As a final matter, Ruse challenges one paragraph in the Court of Appeals decision, in which the court held that Ruse failed to identify specific distinctive conditions of his employment. The decision states: "Hard work and heavy labor are conditions found in numerous types of employment and of life in general. These conditions do not satisfy the statutory mandate that `distinctive' conditions of employment proximately caused Mr. Ruse's disability." Ruse, 90 Wash. App. at 454, 966 P.2d 909. Ruse and amici curiae claim this analysis improperly suggests hard work or heavy labor could never constitute a distinctive condition. We agree such a suggestion may be improper, but we decline to address the distinctive conditions issue because it was not properly before the Court of Appeals.

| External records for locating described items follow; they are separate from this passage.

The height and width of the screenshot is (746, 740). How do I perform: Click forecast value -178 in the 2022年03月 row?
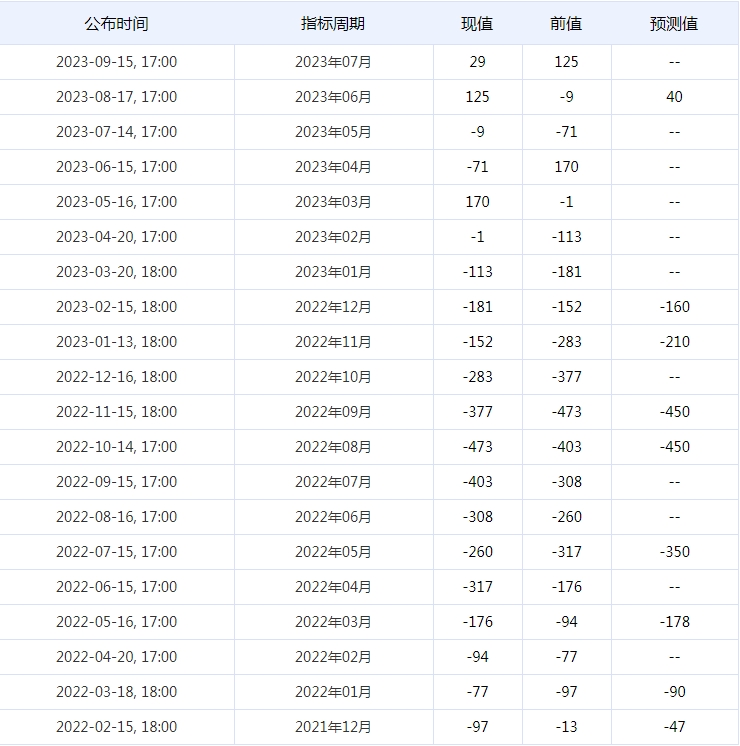coord(674,622)
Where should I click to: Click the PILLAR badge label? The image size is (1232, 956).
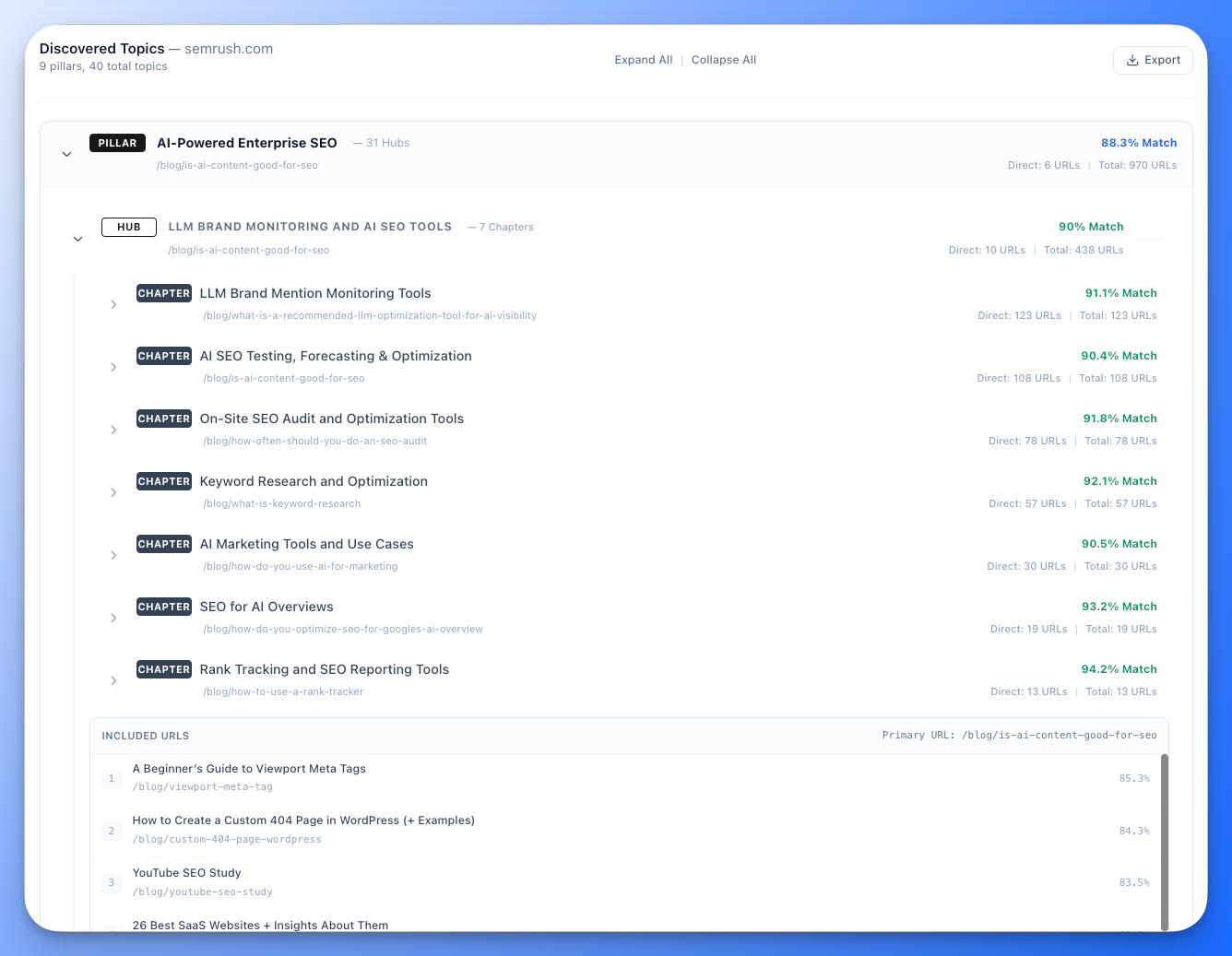pos(117,143)
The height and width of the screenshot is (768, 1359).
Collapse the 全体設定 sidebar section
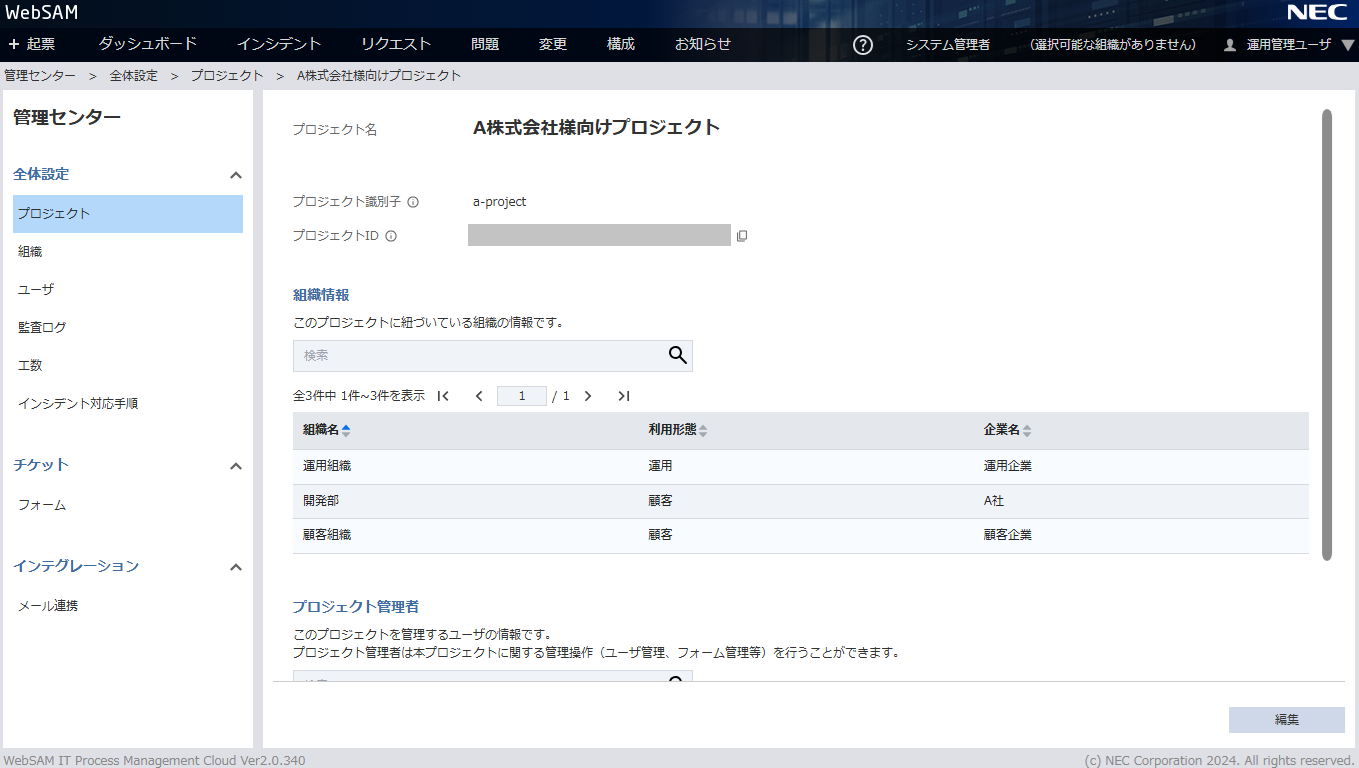pyautogui.click(x=236, y=175)
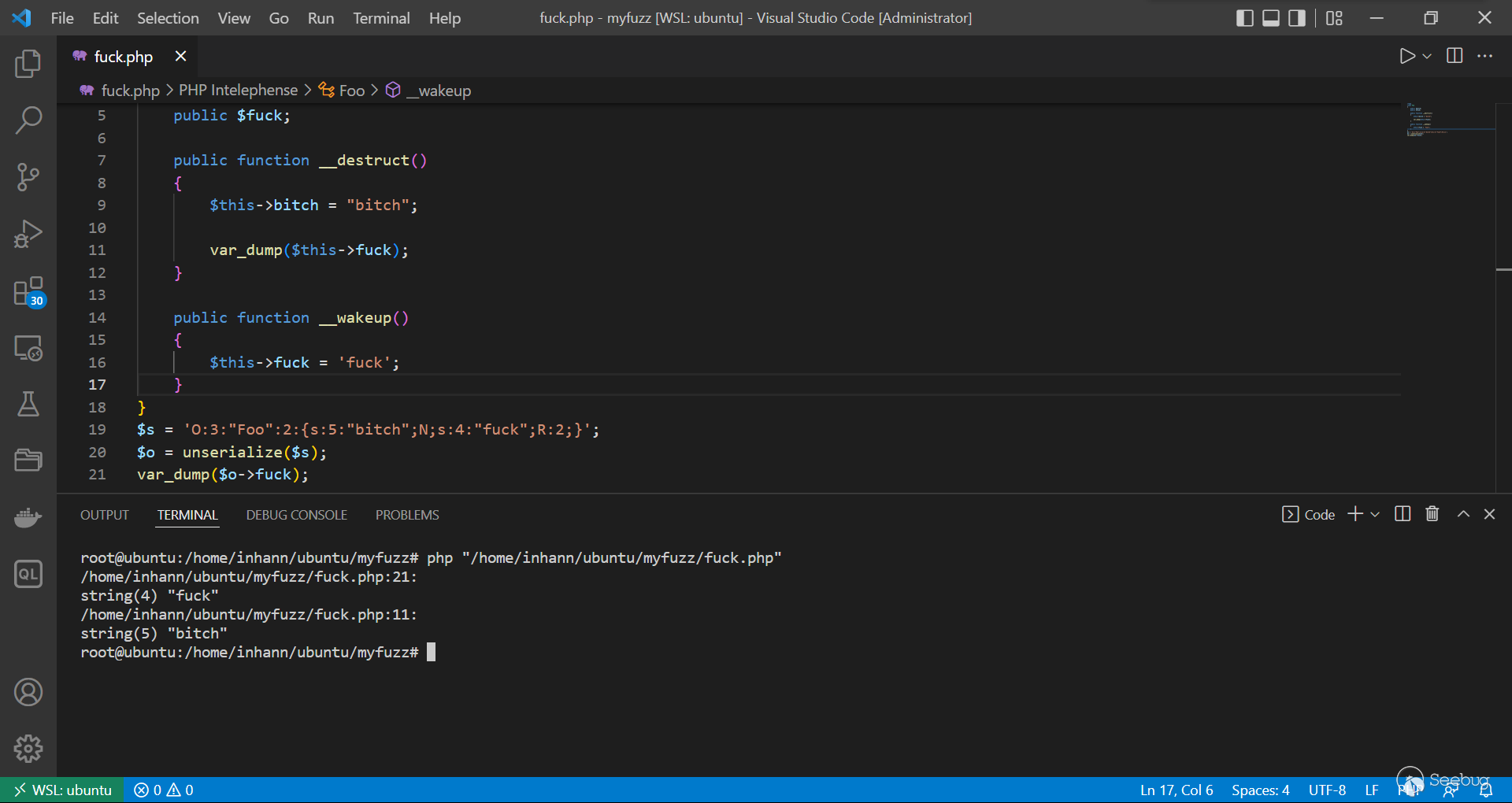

An appellate court should not address an issue upon which the Department did not rely in denying the claim. Cf. Hanquet v. Department of Labor & Indus., 75 Wash. App. 657, 662-64, 879 P.2d 326 (1994) (the Board may not consider an issue not passed upon by the Department, and the superior court likewise cannot consider a *574 question not properly before the Board). Here, neither the Board nor the superior court entered any findings of fact or conclusions of law regarding the distinctive conditions issue. By analogy to Hanquet, the Court of Appeals should have declined to address an issue which was not reached below. Furthermore, it was entirely unnecessary for the Court of Appeals to reach the issue because it found as did the superior court that Ruse failed to prove the causal connection between his disability and his employment.


Given the Court of Appeals' correct holding on the aggravation issue, it had no need to address the State's newly raised distinctive conditions issue, and its discussion thereon should be disregarded as dicta. In all other aspects, the Court of Appeals is affirmed.



[1] The Board adopted the Proposed Decision and Order as its own ruling.